Cosa farai →
A. In base al brano su Freud, spiega perché è un errore credere che Freud abbia del tutto negato la razionalità della psiche umana.
B. Rispondi alle domande seguenti in base al brano su Freud.
(i) In quale decennio l'impatto di Freud sul contesto culturale fu tale da essere considerato una "rivoluzione"?
(ii) Quale concezione ormai millenaria rifiuta Freud?
(iii) Che cosa viene analizzato nelle cosiddette "topiche"?
C. Indica se ciascuna affermazione concorda con il brano su Freud.
(i) Il brano sostiene che Freud abbia del tutto negato la razionalità della psiche umana.
(ii) Le funzioni che non seguono le leggi della sfera conscia obbediscono comunque a una certa logica.
(iii) Nelle "topiche" i sistemi della psiche sono mostrati come se fossero luoghi psichici.

Estratto del testo →
---+---
La
rivoluzione psicoanalitica: il crollo dell'unità dell'Io
Abbiamo già detto che l'impatto di Freud sul contesto
culturale degli anni Venti fu incredibile, al punto di poter essere considerato
una vera e propria "rivoluzione". Molto spesso, però, si erra nel comprendere cosa Freud abbia rivoluzionato: è
infatti comune credere che egli abbia del tutto negato la razionalità della
psiche umana, affermandone al contrario l'indipendenza da ogni e qualsiasi
principio logico. In realtà, questo errore risulta anche piuttosto grossolano,
dal momento che lo stesso medico austriaco si propone di studiare proprio con
mezzi razionali anche i lati più oscuri della psiche. Semmai, è possibile
affermare che Freud noti come non tutta la psiche umana obbedisca alle leggi
che regolano la sfera conscia, e che piuttosto esistano funzioni che seguono
tutt'altra logica; ma il loro funzionamento è comunque improntato ad una certa
logica, per quanto essa sia diversa da quella conscia, e pertanto alla ragione
è possibile indagare questi sistemi "nascosti" attraverso questa logica. Ecco
dunque la vera rivoluzione operata da Freud, ovvero quella di rifiutare una
concezione ormai millenaria che vedeva l'Io umano come un principio
assolutamente unitario, che obbedisse in
toto alle leggi che regolano il funzionamento della sua parte cosciente. Un
simile sconvolgimento è chiaramente evidente nella formazione delle cosiddette
"topiche", in cui viene analizzata la struttura dei sistemi che compongono
l'unità complessa della psiche; questi sistemi sono mostrati come se fossero
dei veri e propri luoghi psichici- ed ecco dunque spiegato il nome "topica".
---+---
Elenco dati →

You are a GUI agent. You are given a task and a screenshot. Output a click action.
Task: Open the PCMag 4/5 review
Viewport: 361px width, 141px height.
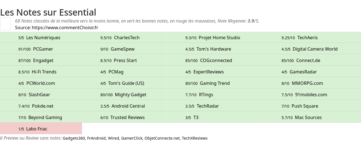click(125, 72)
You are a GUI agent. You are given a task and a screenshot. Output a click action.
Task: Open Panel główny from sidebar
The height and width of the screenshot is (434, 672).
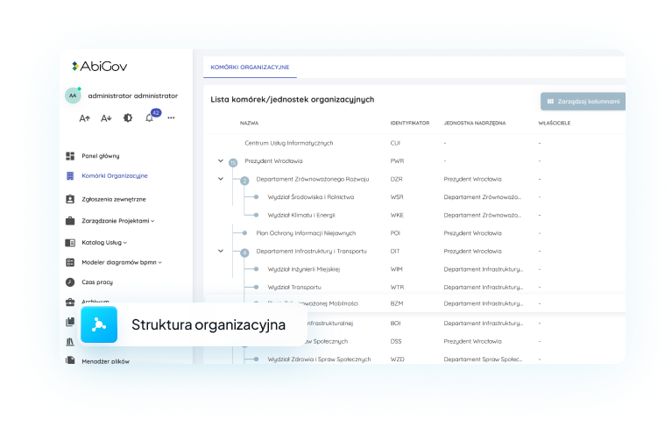[x=100, y=156]
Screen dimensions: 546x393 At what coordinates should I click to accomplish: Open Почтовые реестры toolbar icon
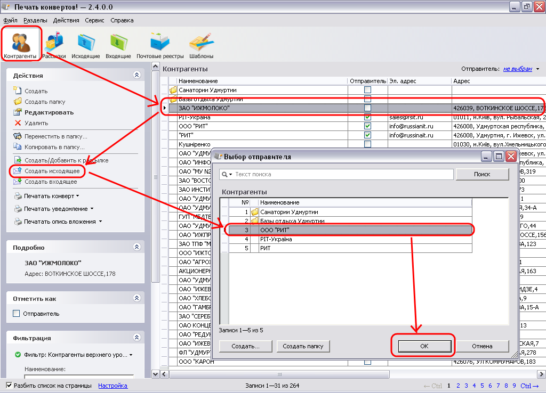[160, 44]
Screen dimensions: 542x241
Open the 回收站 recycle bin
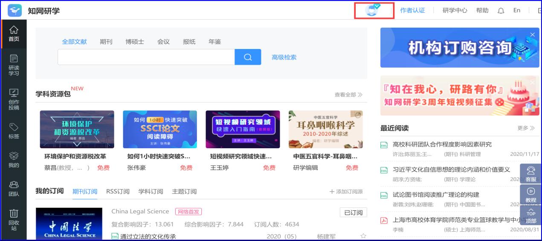pyautogui.click(x=14, y=219)
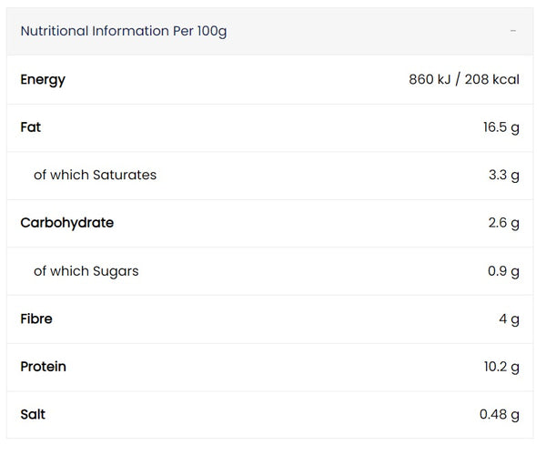Select the Fibre row label
Image resolution: width=546 pixels, height=455 pixels.
point(36,319)
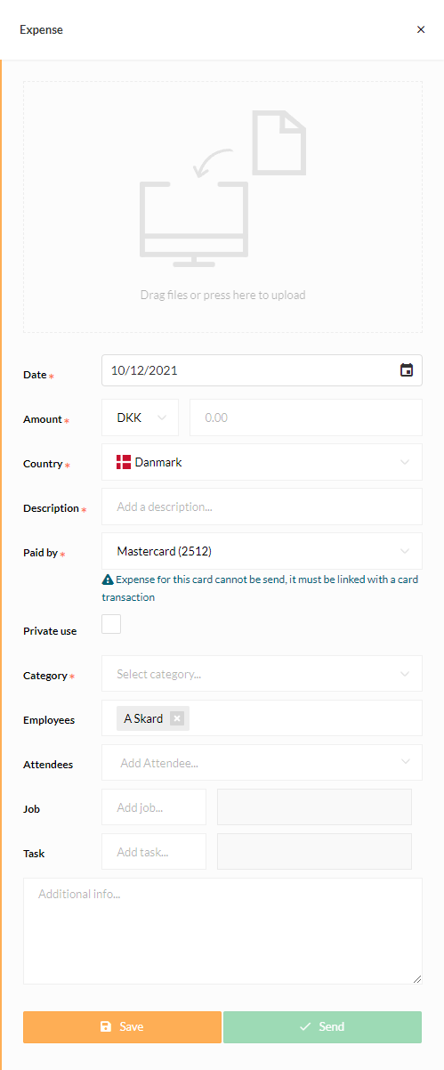Expand the Add Attendee dropdown
This screenshot has width=444, height=1070.
(x=262, y=763)
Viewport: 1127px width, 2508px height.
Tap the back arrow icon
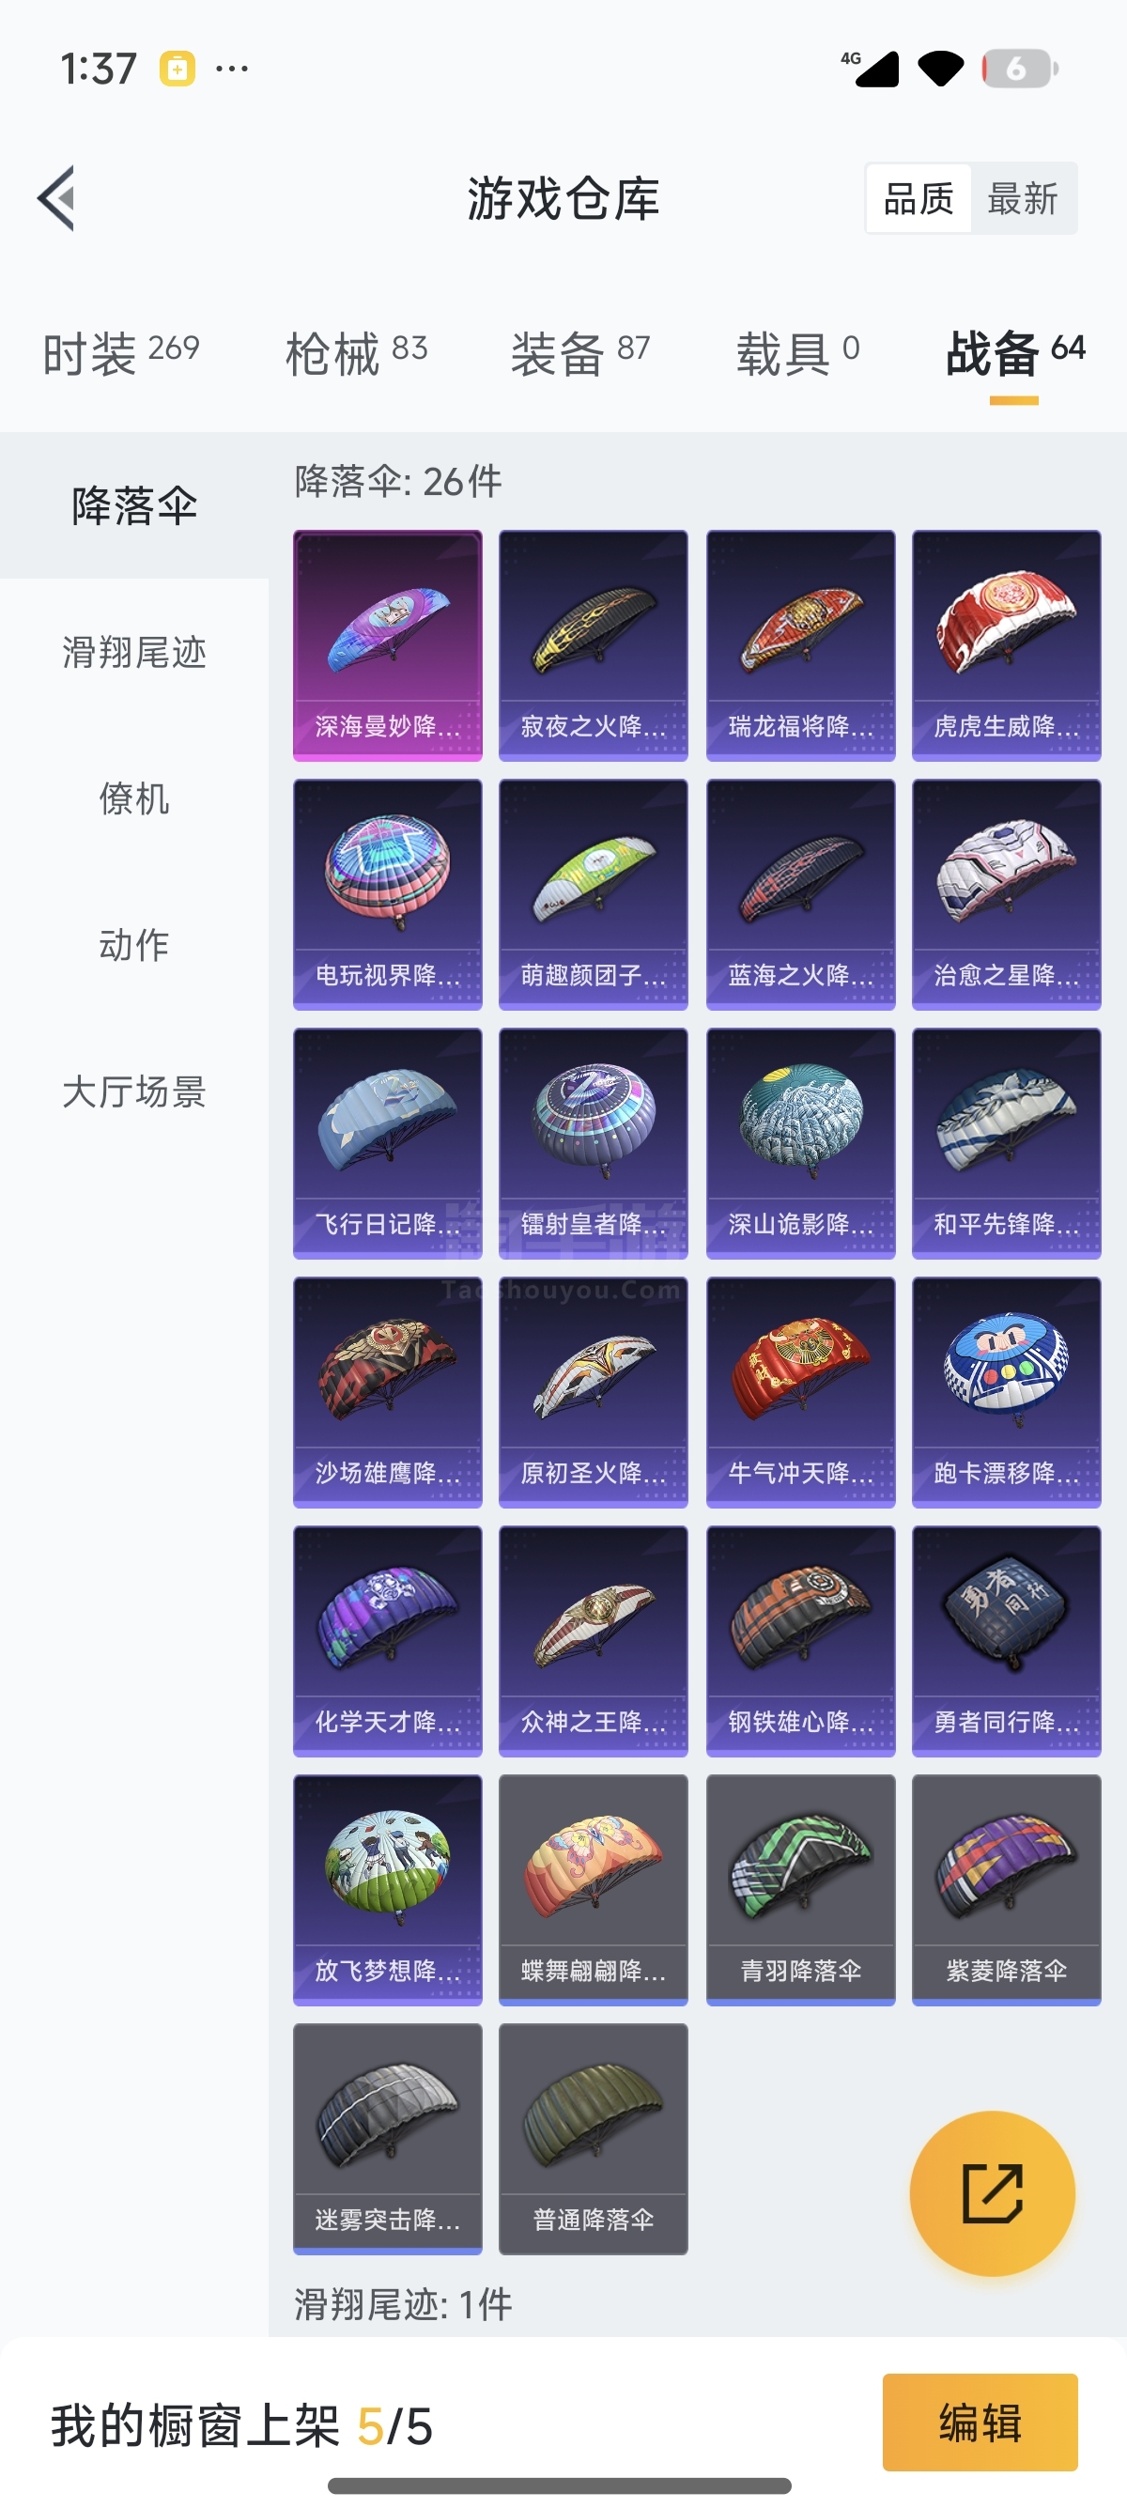click(56, 198)
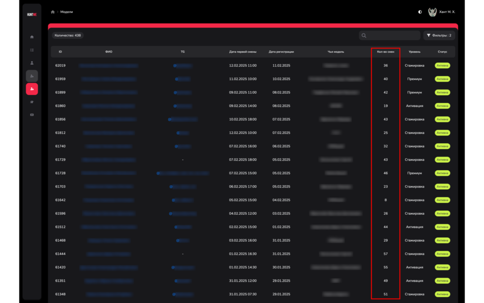Image resolution: width=484 pixels, height=303 pixels.
Task: Open the home icon in the sidebar
Action: (x=32, y=37)
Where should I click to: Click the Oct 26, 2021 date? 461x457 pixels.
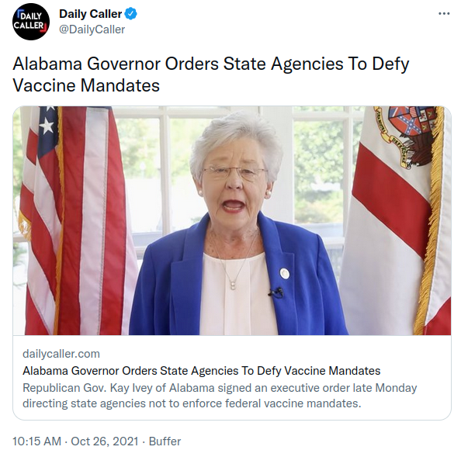pyautogui.click(x=105, y=441)
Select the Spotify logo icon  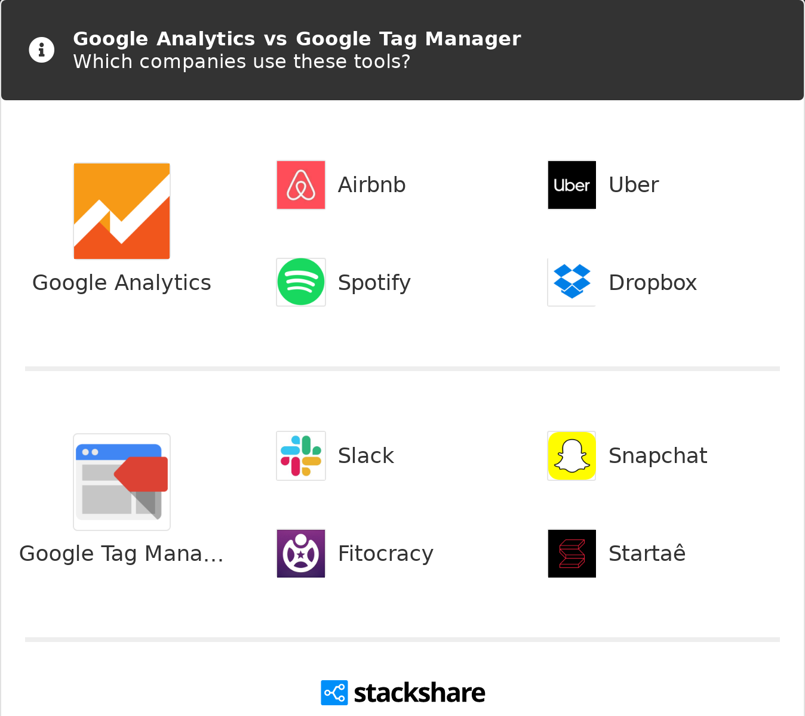[x=301, y=282]
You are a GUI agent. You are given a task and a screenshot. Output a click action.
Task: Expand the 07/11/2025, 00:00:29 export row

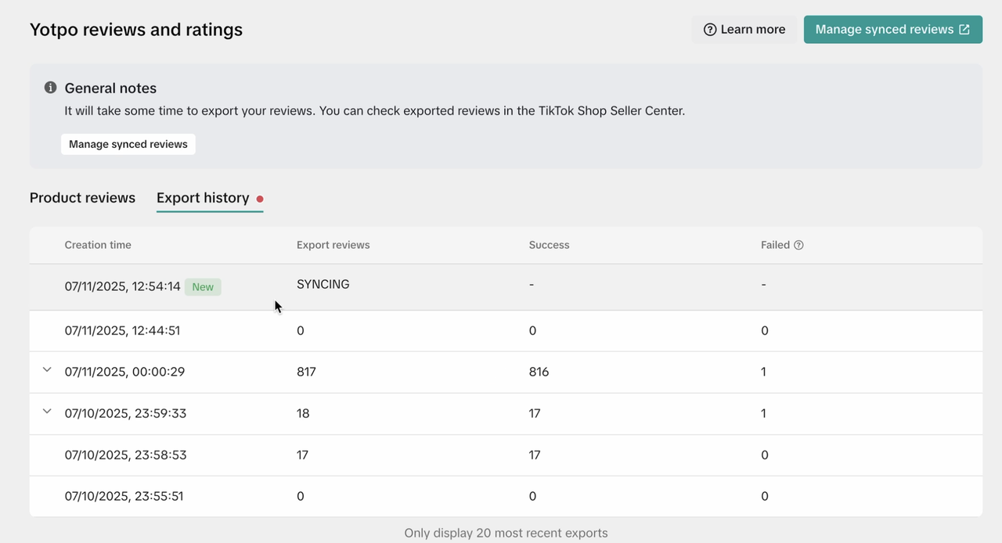click(x=47, y=370)
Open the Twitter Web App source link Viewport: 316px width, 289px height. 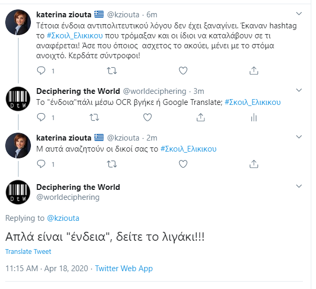[124, 269]
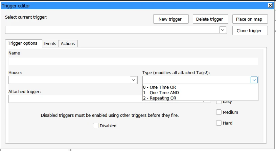Check the Hard difficulty checkbox
The width and height of the screenshot is (276, 151).
coord(219,123)
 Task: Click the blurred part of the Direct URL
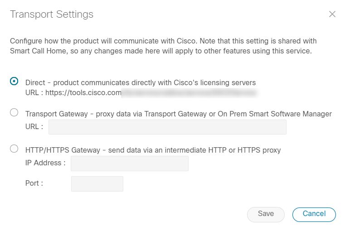coord(189,93)
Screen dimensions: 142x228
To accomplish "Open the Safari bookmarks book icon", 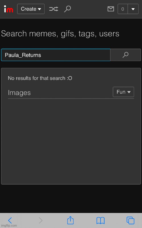I will 101,220.
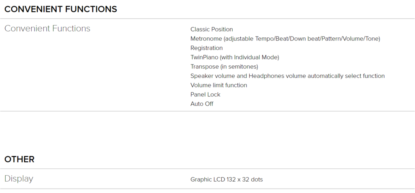Click the Registration entry
The width and height of the screenshot is (415, 193).
[206, 48]
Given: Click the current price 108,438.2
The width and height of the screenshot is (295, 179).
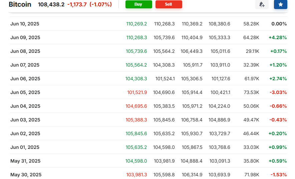Looking at the screenshot, I should tap(51, 4).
---+---
Elenco soluzioni →
A. È un errore perché Freud stesso si propone di studiare con mezzi razionali anche i lati più oscuri della psiche. Secondo il brano, Freud osserva soltanto che non tutta la psiche obbedisce alle leggi della sfera conscia. Anche le altre funzioni seguono comunque una certa logica, che la ragione può indagare.

B.
(i) Negli anni Venti.
(ii) La concezione che vedeva l'Io umano come un principio assolutamente unitario, che obbedisse in toto alle leggi che regolano il funzionamento della sua parte cosciente.
(iii) La struttura dei sistemi che compongono l'unità complessa della psiche.

C.
(i) No: «In realtà, questo errore risulta anche piuttosto grossolano».
(ii) Sì: «il loro funzionamento è comunque improntato ad una certa logica».
(iii) Sì: «questi sistemi sono mostrati come se fossero dei veri e propri luoghi psichici».